The little ecosystem within the orchard was fascinating to me. Mike brings in bee hives to help pollinate the trees, and he has to make sure to rotate the hives to ensure every tree is pollinated. He also built around 50 owl boxes for owls to nest in so they’d act as natural pest control against the rodents that might otherwise gnaw on the poor almonds.
In general, there’s just so much about almond farming that I had no idea you had to think about. I honestly thought you just planted the darn trees and called it a day—you can imagine how silly I felt once I realized how untrue that is.
Throughout the entire tour, I was completely overwhelmed by the orchard surrounding us. This was one of those pesky instances where my camera didn’t do the gorgeous scenery justice. Everywhere I looked, I saw rows upon rows of fragrant almond trees, lined up neatly like pretty soldiers.
The blooms looked a bit like cherry blossoms to me, and I had to resist the temptation to pick them off the trees to press inside my travel journal as a memento of the trip.

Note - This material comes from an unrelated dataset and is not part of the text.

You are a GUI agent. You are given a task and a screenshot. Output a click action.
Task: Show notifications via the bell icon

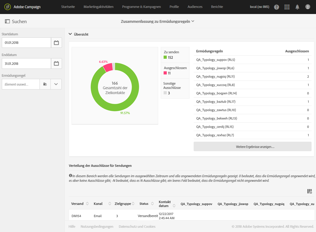[x=297, y=7]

And the smell. As soon as I stepped off that bus and took my first whiff of the almond blooms, I knew I’d never be happy with a floral perfume for the rest of my life. The blooms weren’t overpowering; they gave off just the right amount of delicate fragrance.
As if the tour wasn’t already magical enough, we were treated to a Pintrest-worthy lunch in an empty barn. The barn was strung with tea lights and bluebells marked our place settings. On the menu was almond-crusted chicken sandwiches with romesco sauce and a salad with almond milk vinaigrette and a variety of fresh toppings, polished off with a slice of pear tart.
A light, but filling lunch.
And because I just can’t resist free food, I asked Mike if I could pick a few oranges off the orange trees I had seen lining his front drive. With his blessing, the girls and I ran off to oogle the citrus trees and pick a few pieces of fruit for the bus ride home. I came away with two oranges and a grapefruit that was nearly the size of my head. I was tempted to take more, but I only had carry-on luggage…
While we’re here, let’s admire the citrus trees a little bit more. I couldn’t believe how giant they were! Those grapefruits could brain you if you aren’t careful.
After many glances over my shoulder at the gorgeous almond orchard, I reluctantly got back on the bus to head to the hotel.
This is easily the most spoiled I’ve ever been on a trip. What’s been your most magical travel moment? I’m sure you all have some good ones!
I want to give a huge thank you to Almond Breeze for bringing me out to California. I loved hearing more about what you stand for as a company and seeing firsthand how you prioritize the happiness of your farmers.